These text[1-9] objects are nltk.text.Text types.

Here’s how to get specific titles in the various corpora.

mov= nltk.Text(nltk.corpus.shakespeare.words('merchant.xml'))

Some organizational functions.

nltk.corpus.brown.root      # Where in the real file system it lives.

Loading Custom Corpora

myfiles= ['xed13','xed14','xed15','xed16']
xedcorp= nltk.corpus.PlaintextCorpusReader(corpus_root,myfiles)

The myfiles argument can also be patterns like r'*.txt' which means you need that r at the front to make it a regular expression, which it is.

Note that xedcorp and text6 are different kinds of objects. These are true.

  • type(text6) == nltk.text.Text

  • type(xedcorp) == nltk.corpus.reader.plaintext.PlaintextCorpusReader

Handy functions

Here are some methods that are defined for nltk.text.Text.

  • text6.concordance(swallow)

  • text6.collocations()

  • text6.dispersion_plot(["coconut","swallow","shrubbery"])

  • text6.plot

  • text6.unicode_repr

  • text6.common_contexts([grail,shrubber])

  • text6.findall

  • text6.readability

  • text6.vocab

  • text6.concordance

  • text6.index

  • text6.similar(swallow)

  • text6.count


  • text6.tokens

  • len(text6)

  • nltk.FreqDist(text6)

**Data excerpt:**
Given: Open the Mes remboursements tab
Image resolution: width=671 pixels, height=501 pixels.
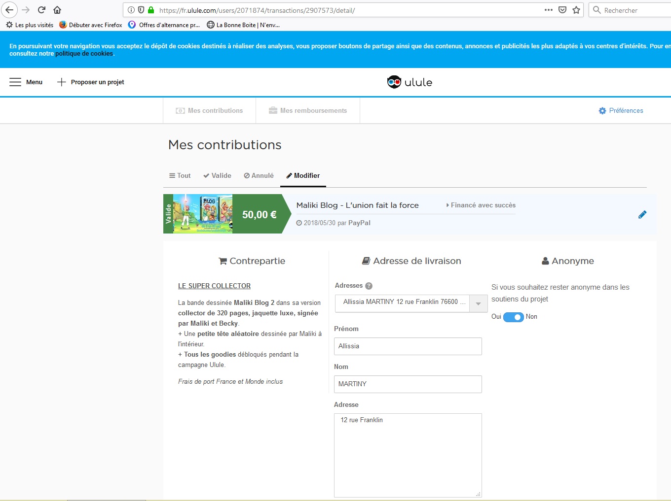Looking at the screenshot, I should [308, 111].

**Stated problem 1:** In the NLTK notes, what has to go at the front of a pattern like r'*.txt' when it is used for the myfiles argument?
**Stated problem 2:** Continue the NLTK notes from the point where they stop.

**Response 1:** An r, which makes it a regular expression.

**Response 2:**
  • nltk.FreqDist(text6).most_common(20)

  • wordlist=sorted(set(text6))


Tokenizing is the process of taking a long string of stuff and converting it into a list of words. It sounds easy, but it is not.

The default is to tokenize by word.

text='''I was born in a crossfire hurricane and I howled at my Ma in
the driving rain but it's all right now, in fact, it's a gas.'''
tokens= nltk.word_tokenize(text)
print '%s %s'%(tokens[6],tokens[-2]) # Produces 'hurricane gas'.
tagged= nltk.pos_tag(tokens) # Tags words with part of speech.

Tokenizing by sentence

This messy thing seems to tokenize by sentence, i.e. it will give you a list of all the sentences in a document.

regexp_tokenize(text, pattern=r'\.(\s+|$)', gaps=True)

Or here’s a slightly more effective version.

regexp_tokenize(text, pattern=r'[.?!](\s+|$)', gaps=True)